Video On The Birth of Emacs

I just ran across a video on the birth of Emacs from last year. It’s by Lars Brinkhoff, Irreal’s go to guy for questions on the history of Emacs. As I’ve written before, he maintains a repository of historical Emacs code all the way back to TECO.

The video is a series of demonstrations of some of that ancient code. It starts with showing what a pain it was to use TECO. It did, however, have a macro language that was fairly capable and Emacs famously began life as a set of macros for TECO. It’s where the name Emacs comes from: Editing MACroS. It was a sort of compilation of the TECO macros that individual users at MIT’s AI labs had written. The idea was that then everyone would be working in the same environment.
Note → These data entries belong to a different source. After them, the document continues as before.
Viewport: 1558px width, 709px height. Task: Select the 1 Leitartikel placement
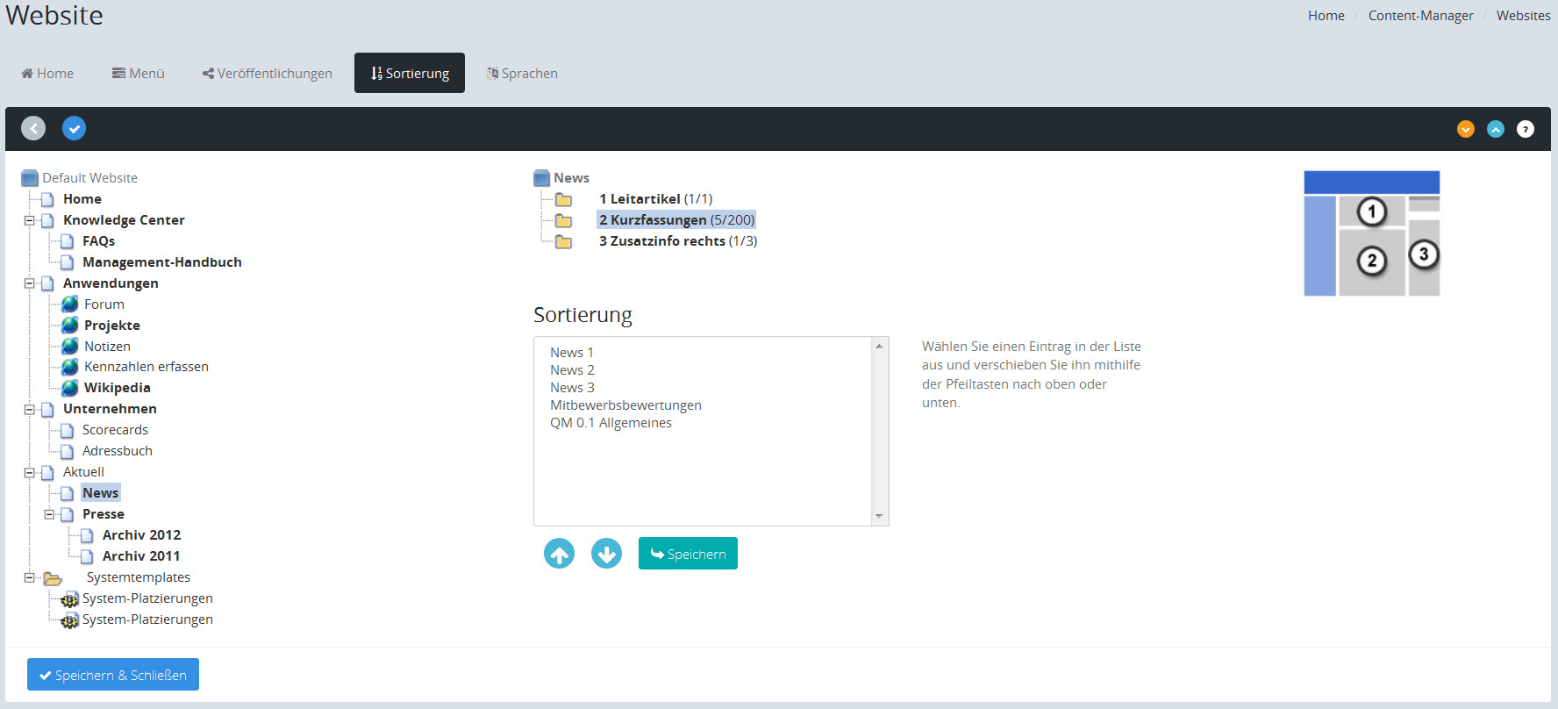click(x=655, y=199)
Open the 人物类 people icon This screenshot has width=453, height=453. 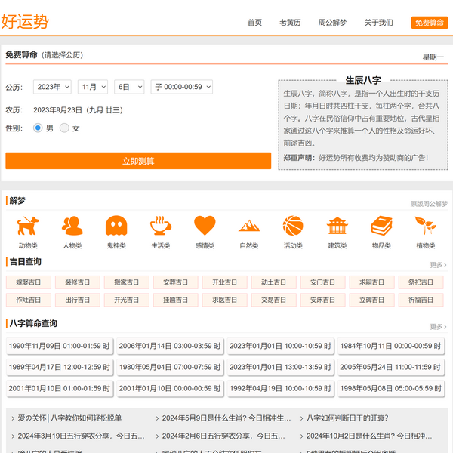72,226
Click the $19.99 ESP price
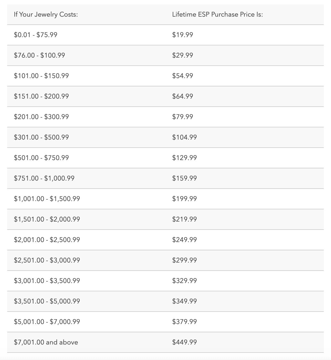This screenshot has height=360, width=331. pyautogui.click(x=183, y=35)
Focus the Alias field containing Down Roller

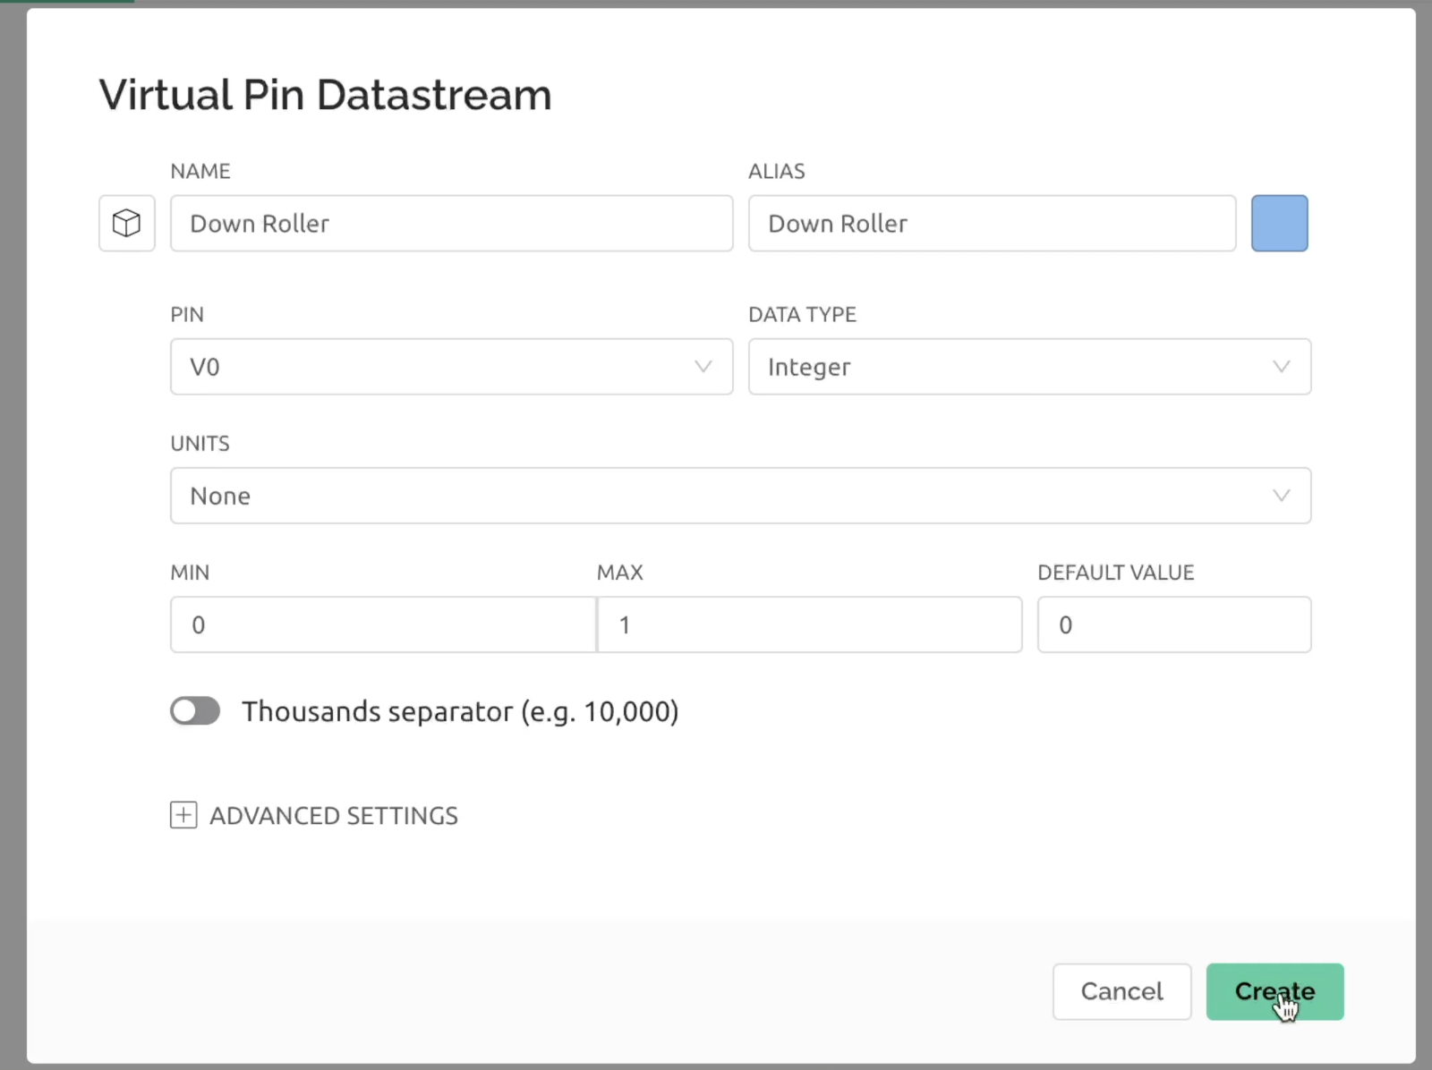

Since Emacs was originally written as TECO macros, it wasn’t very portable so it was rewritten in various languages such as LISP and C. The video gives a demonstration of some of those old systems. If nothing else, watching them will show you how good we have it now.

Now, of course, Emacs is synonymous with GNU Emacs, which is available on essentially any platform that matters. Brinkhoff tells a nice story. What began as a way of letting hackers share someone else’s TECO session has blossomed into what many of us consider the world’s best editor. Not everyone agrees with that last assessment but none but the ignorant doubt that it’s certainly a contender.

The video is about 41 and a half minutes long so you’ll need to schedule some time. If you’re interested in old Emacs implementations and how things used to be, take a look at the video.